Но известны случаи и такого рода, как, например, в возмущении поселенцев Старой Руссы, где в присутствии императора Николая, увещевавшего возмущенных, в толпе послышались голоса: «Да сам ли это он (государь), братцы». Не следует ли из этого, что одно из самых лучших свойств народа, — уважение и полное доверие к верховной власти, но еще не индивидуализированное, при других стадных свойствах народных масс, есть все — таки обоюдоострое орудие, которым нетрудно пользоваться и врагам верховной власти. А сверх этого, наша народная стихия, на которую возлагают столько розовых надежд доморощенные наши утописты и славянофилы, представляет возмутителям и анархистам, еще и другую, не менее привлекательную сторону; она с давних времен была не безопасна для государства, устроенного на общеевропейский лад; эманципация должна была уничтожить предстоявшую опасность; но, предпринятая слишком поздно, и потому без предварительной подготовки, она увеличила опасность, хотя и временно.

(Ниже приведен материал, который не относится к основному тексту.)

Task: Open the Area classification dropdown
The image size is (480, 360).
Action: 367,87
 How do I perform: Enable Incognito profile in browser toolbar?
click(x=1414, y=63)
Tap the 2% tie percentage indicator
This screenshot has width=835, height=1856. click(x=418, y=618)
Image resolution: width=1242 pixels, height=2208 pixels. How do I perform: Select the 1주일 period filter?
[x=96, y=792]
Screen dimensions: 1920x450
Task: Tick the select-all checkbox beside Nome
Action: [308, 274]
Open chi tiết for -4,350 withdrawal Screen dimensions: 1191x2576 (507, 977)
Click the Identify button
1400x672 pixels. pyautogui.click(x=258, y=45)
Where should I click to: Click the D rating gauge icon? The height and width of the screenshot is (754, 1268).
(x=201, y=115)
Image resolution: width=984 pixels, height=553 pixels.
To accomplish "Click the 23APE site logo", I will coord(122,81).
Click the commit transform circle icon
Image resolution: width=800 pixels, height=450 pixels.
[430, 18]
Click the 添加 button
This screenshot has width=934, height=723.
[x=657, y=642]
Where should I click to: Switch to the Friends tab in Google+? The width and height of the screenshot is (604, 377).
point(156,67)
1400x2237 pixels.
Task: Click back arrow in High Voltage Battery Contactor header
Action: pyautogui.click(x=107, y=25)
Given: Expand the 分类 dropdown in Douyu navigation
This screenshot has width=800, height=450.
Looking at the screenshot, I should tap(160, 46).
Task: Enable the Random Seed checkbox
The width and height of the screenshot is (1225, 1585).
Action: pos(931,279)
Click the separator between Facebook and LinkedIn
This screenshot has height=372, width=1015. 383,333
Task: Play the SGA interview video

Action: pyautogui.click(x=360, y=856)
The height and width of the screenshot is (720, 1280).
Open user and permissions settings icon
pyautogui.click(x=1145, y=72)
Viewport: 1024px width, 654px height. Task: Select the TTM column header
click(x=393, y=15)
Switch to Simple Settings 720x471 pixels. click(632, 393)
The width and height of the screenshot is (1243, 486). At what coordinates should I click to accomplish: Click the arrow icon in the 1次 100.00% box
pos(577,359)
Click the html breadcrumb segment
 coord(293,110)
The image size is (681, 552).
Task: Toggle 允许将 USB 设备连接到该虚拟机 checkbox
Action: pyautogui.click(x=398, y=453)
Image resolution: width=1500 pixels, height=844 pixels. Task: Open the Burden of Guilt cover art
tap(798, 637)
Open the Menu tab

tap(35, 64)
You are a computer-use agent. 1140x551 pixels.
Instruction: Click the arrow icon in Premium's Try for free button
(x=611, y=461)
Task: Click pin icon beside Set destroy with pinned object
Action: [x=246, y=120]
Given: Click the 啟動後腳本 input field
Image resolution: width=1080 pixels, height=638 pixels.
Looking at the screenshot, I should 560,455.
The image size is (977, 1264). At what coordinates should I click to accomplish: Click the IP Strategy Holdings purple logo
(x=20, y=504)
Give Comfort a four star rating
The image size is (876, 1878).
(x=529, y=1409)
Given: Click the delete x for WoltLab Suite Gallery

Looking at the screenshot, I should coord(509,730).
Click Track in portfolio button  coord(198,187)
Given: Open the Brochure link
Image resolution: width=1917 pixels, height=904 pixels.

И вот почему: коммунизм нашего времени берет, я полагаю, свое начало еще с первой французской революции. Известно, как tiers — etat сбило с позиции аристократию, подпадало потом само под влияние террора, военного деспотизма, бурбонской реакции, и все — таки и развивалось, и богатело; и вот мы видим, что из этого знаменитого tiers — etat, бывшего некогда идеалом прогресса, образовалась ненавистная современным ультрапрогрессистам буржуазия, считаемая самым главным антагонистом нового и коренного преобразования общества в коммуну.
С упадком владетельной аристократии идеалом благополучия для этой буржуазии сделалось владение землею; крестьянство, конечно, по своей натуре, не менее стремилось к землевладению. Крупные владения размельчали. Земля разделилась на самые мелкие участки, а все — таки стремление к обладанию хотя бы крошечным куском землицы продолжается.
Некоторые утверждают даже, что и народонаселение Франции не увеличивается по этой причине: всякий хочет не только сам владеть куском земли, но и оставить еще в наследство; и так как делить миниатюрного земельного наследства более невозможно, то никто будто бы не хочет иметь много детей, женится поздно и т. п.
Может быть, эта страсть к обладанию поземельною собственностью обязана своим происхождением учению физиократов, господствовавшему незадолго до первой революции.
Как бы то ни было, но из Франции, я полагаю, перешло преувеличенное значение земли и к нам. Земля у нас до эманципации была нипочем, ценилась только рабочая сила. По числу душ ценились имения. Это была другая крайность, не менее неверная современной.